Stent-free treatment with a drug-coated balloon (DCB) is noninferior to drug-eluting stents (DES) for de novo lesions in small coronary arteries, according to results from the BASKET-SMALL 2 trial presented at the 2018 ESC Congress. Second-generation DES are the standard treatment for percutaneous intervention in coronary artery disease, but use of DES in small coronary arteries is associated with a higher risk of restenosis and lesion failure than in larger vessels. “Given the known high rates of adverse events with DES in small-vessel coronary artery disease, the option of DCB treatment as an alternative to DES is very welcome,” remarks lead investigator Raban Jeger.

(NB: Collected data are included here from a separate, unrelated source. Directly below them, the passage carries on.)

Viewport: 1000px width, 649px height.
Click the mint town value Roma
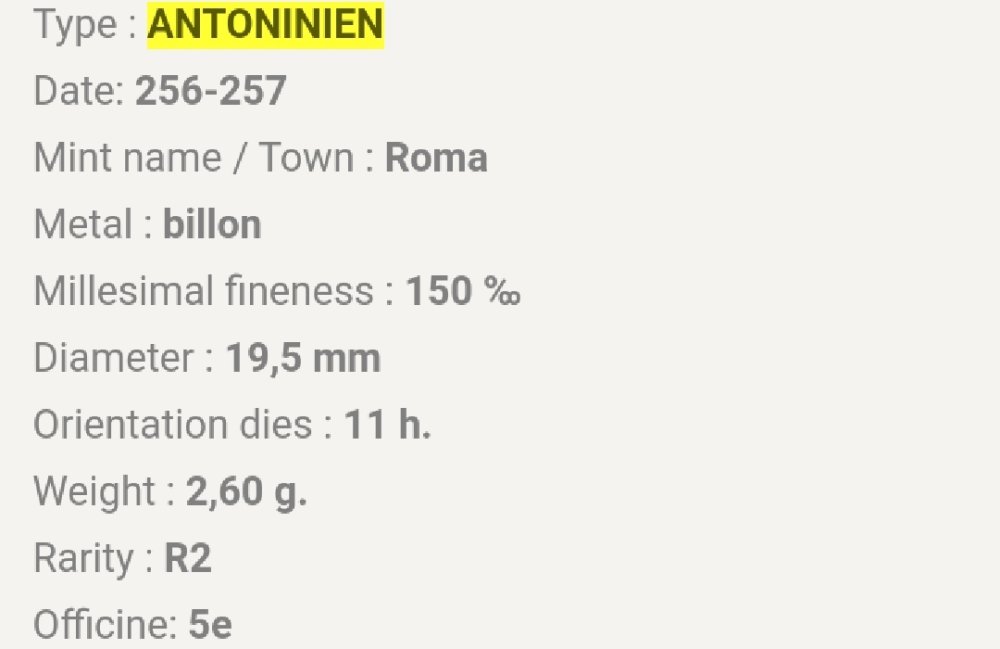[x=436, y=158]
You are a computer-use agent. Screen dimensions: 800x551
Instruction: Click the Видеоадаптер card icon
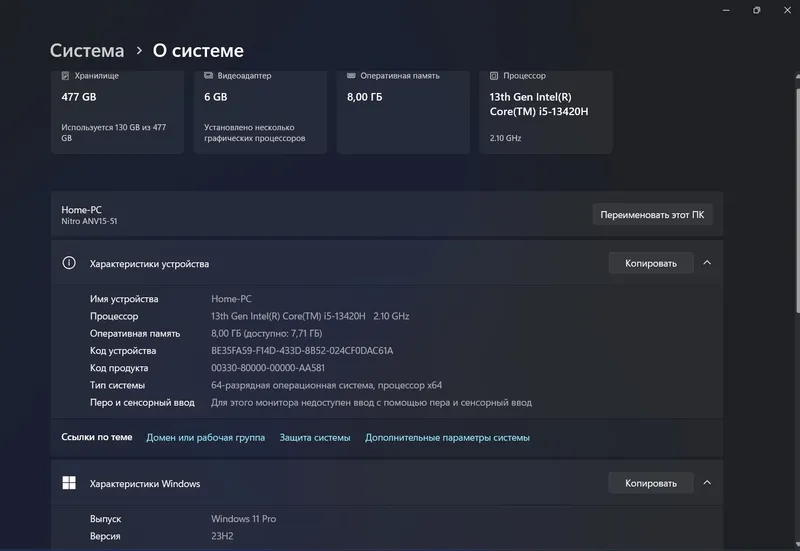pyautogui.click(x=208, y=76)
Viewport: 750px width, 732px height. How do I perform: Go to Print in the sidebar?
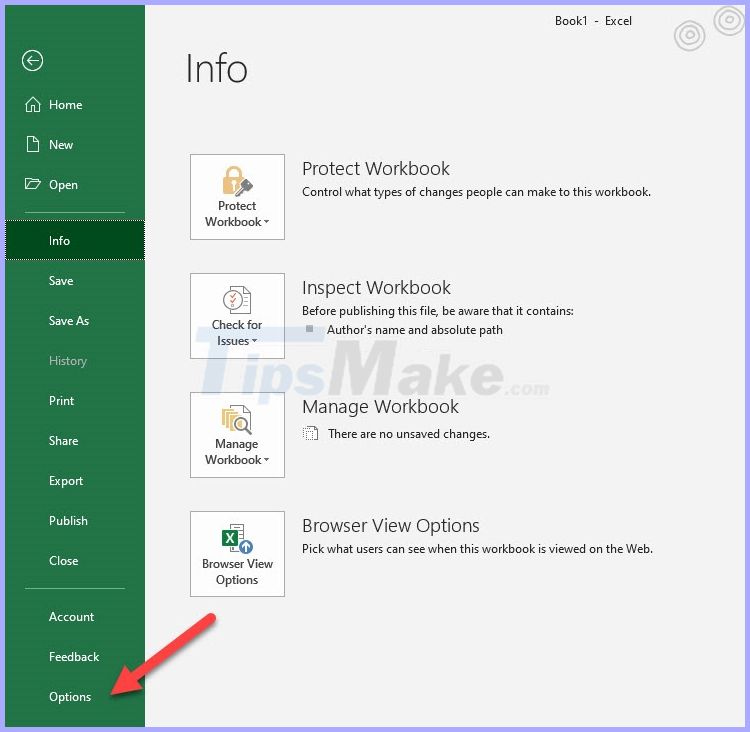[62, 401]
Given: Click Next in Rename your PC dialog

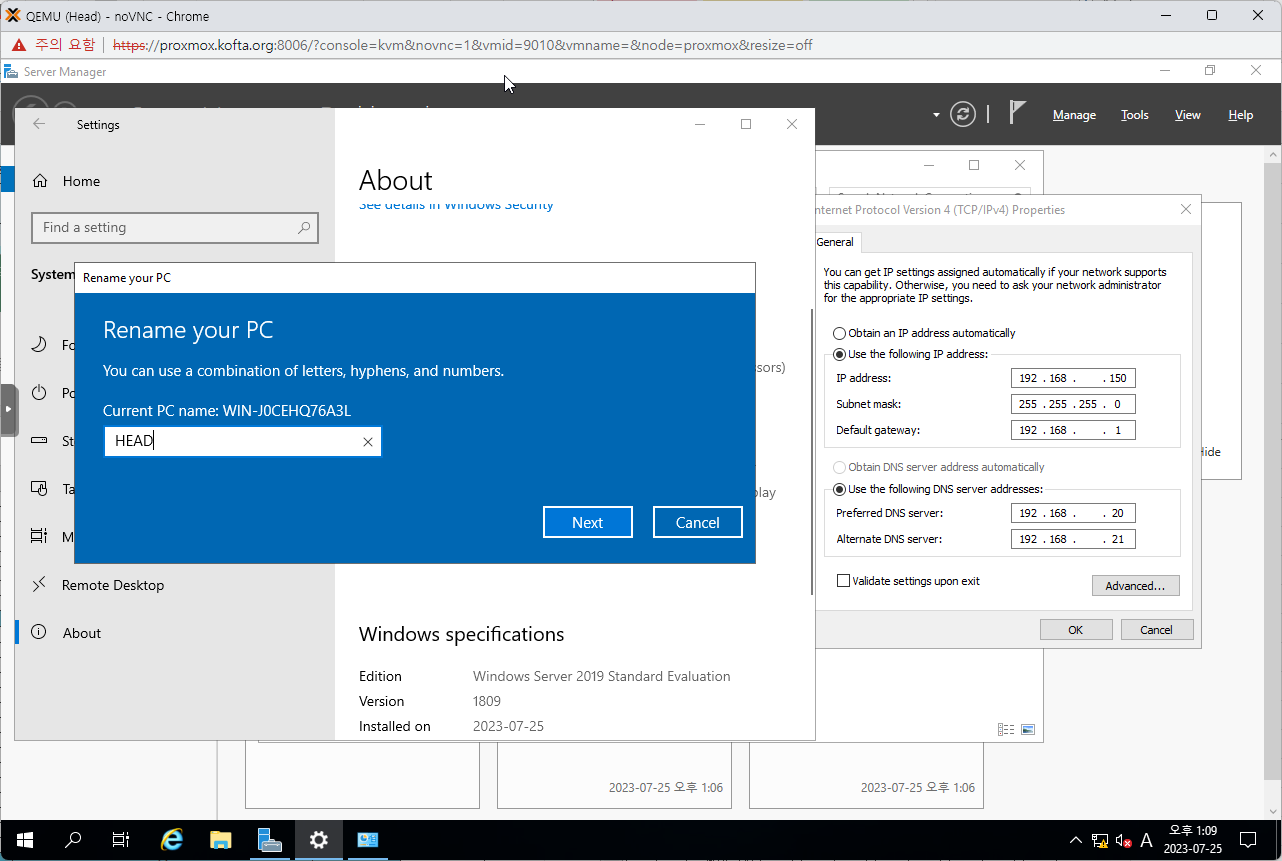Looking at the screenshot, I should pos(587,522).
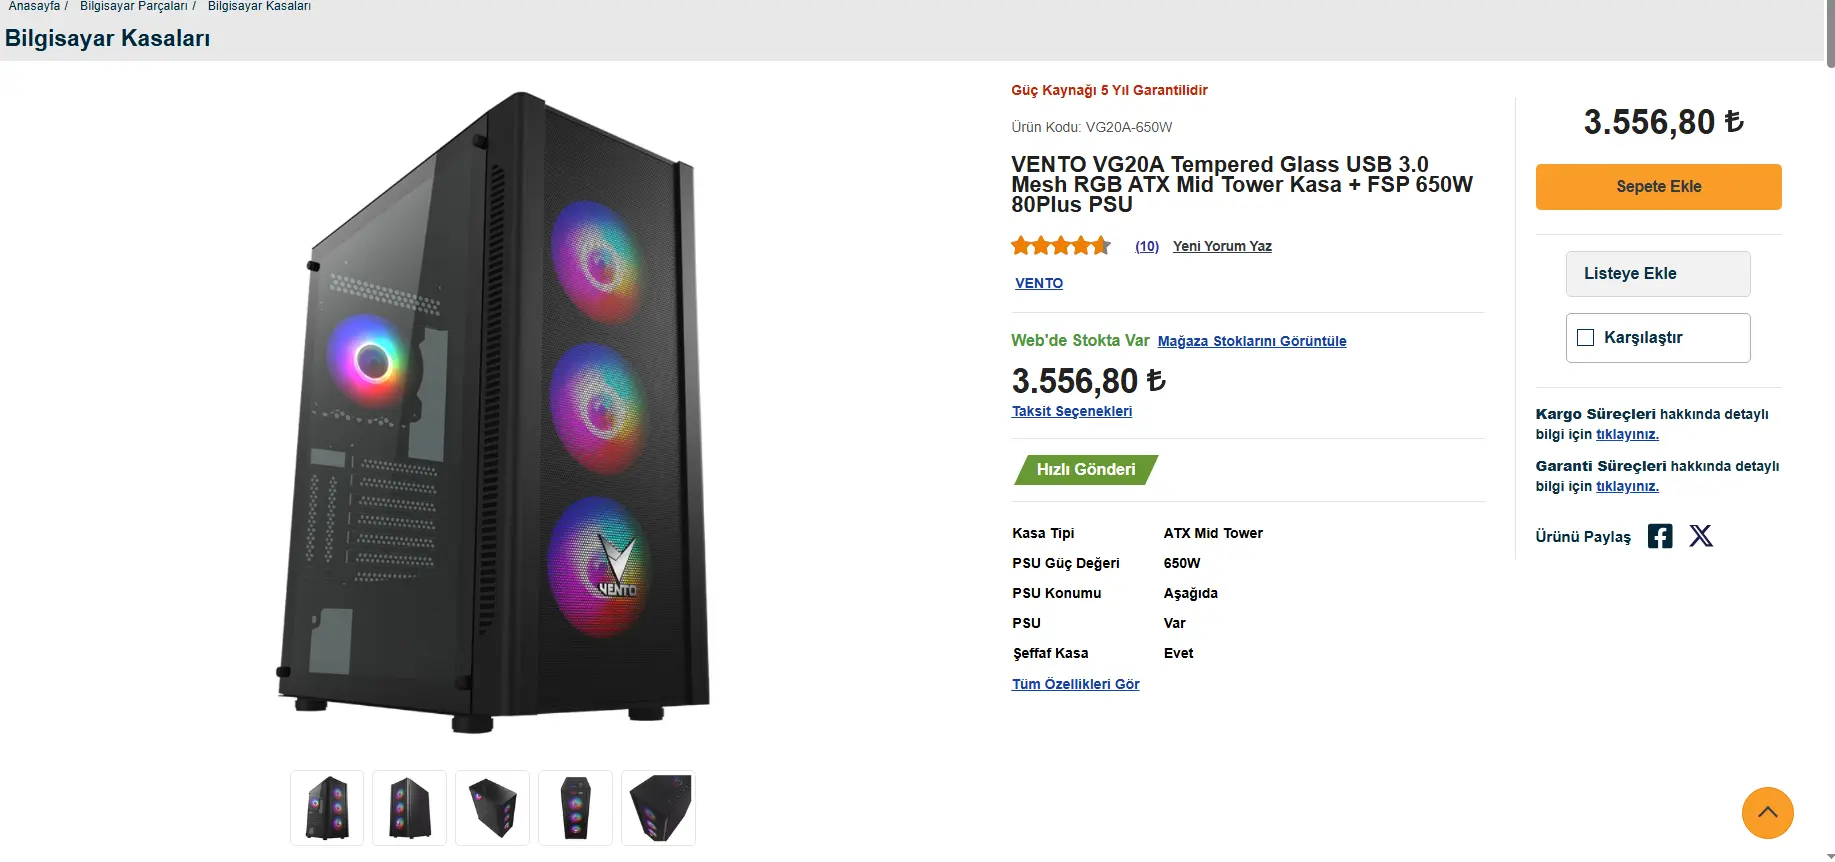Open Taksit Seçenekleri installment options

click(x=1072, y=411)
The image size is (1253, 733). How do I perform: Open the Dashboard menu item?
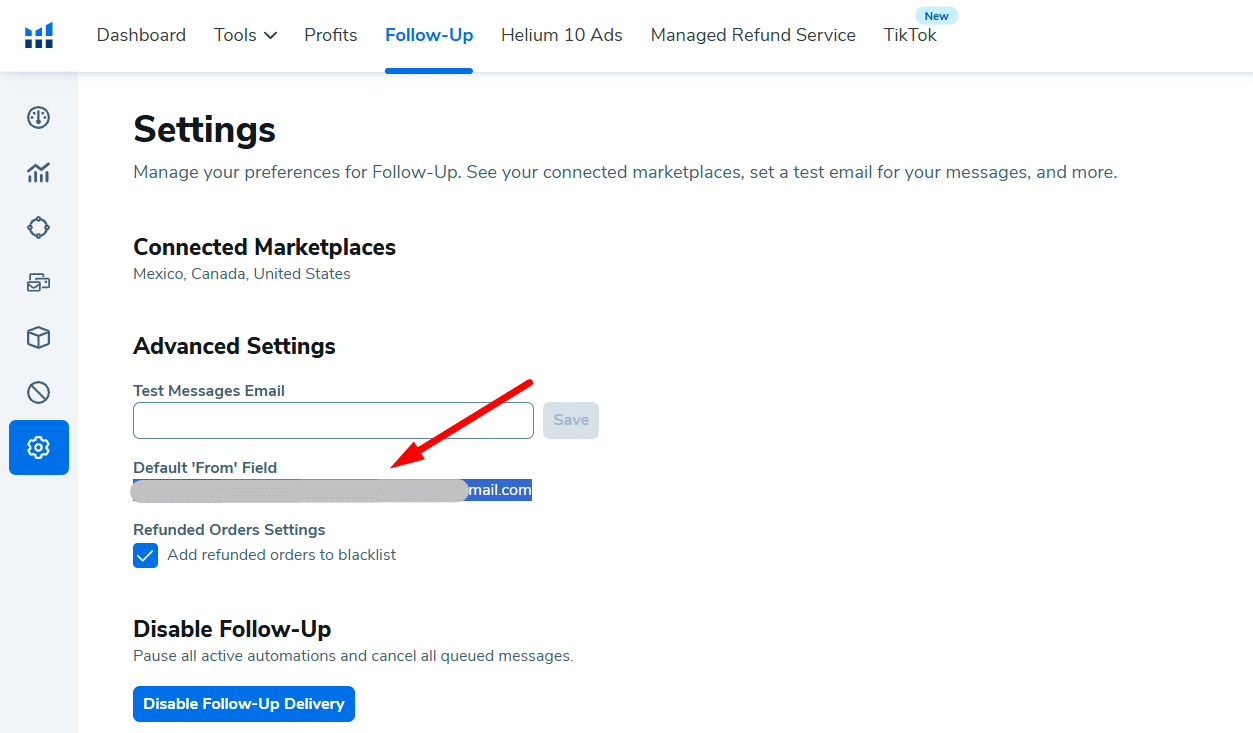coord(141,35)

Credit: V. Summersby/Springer Nature Limited

At present, DCBs are an established therapeutic option for in-stent restenosis, but data from randomized, controlled trials on DCBs in small coronary arteries are limited. Therefore, Jeger and colleagues initiated an open-label, randomized, noninferiority trial to assess the safety and efficacy of DCBs for the treatment of small-vessel coronary artery disease. In total, 758 patients with de novo lesions in small coronary arteries (<3 mm in diameter) were randomly assigned to receive the SeQuent Please DCB (B. Braun Melsungen) or second-generation DES (everolimus-eluting Xience stent (Abbott Vascular) or paclitaxel-eluting Taxus Element stent (Boston Scientific)) after successful predilatation of the lesion with a standard balloon. All patients received dual antiplatelet therapy according to current guidelines.

The rate of major adverse cardiac events (MACE; cardiac-related death, nonfatal myocardial infarction, and target-vessel revascularization) after 1 year was similar in the DCB and DES groups (7.5% versus 7.3%; HR 0.97, 95% CI 0.58–1.64). Results in the per-protocol population were similar, with a difference between the two groups in the absolute risk of MACE of 0.0005 (95% CI −0.038 to 0.039), which met the noninferiority criteria (P = 0.0217). Rates of the individual components of the primary end point did not differ between the groups, and adverse events rates were low and similar in both groups.

Given the known high rates of adverse events with DES in small-vessel coronary artery disease, the option of DCB treatment … is very welcome

Larger studies with a longer follow-up are needed to confirm these findings. Looking to the future, Jeger comments that the investigators will try to expand the DCB technology to other patient populations, such as patients with lesions in larger coronary arteries.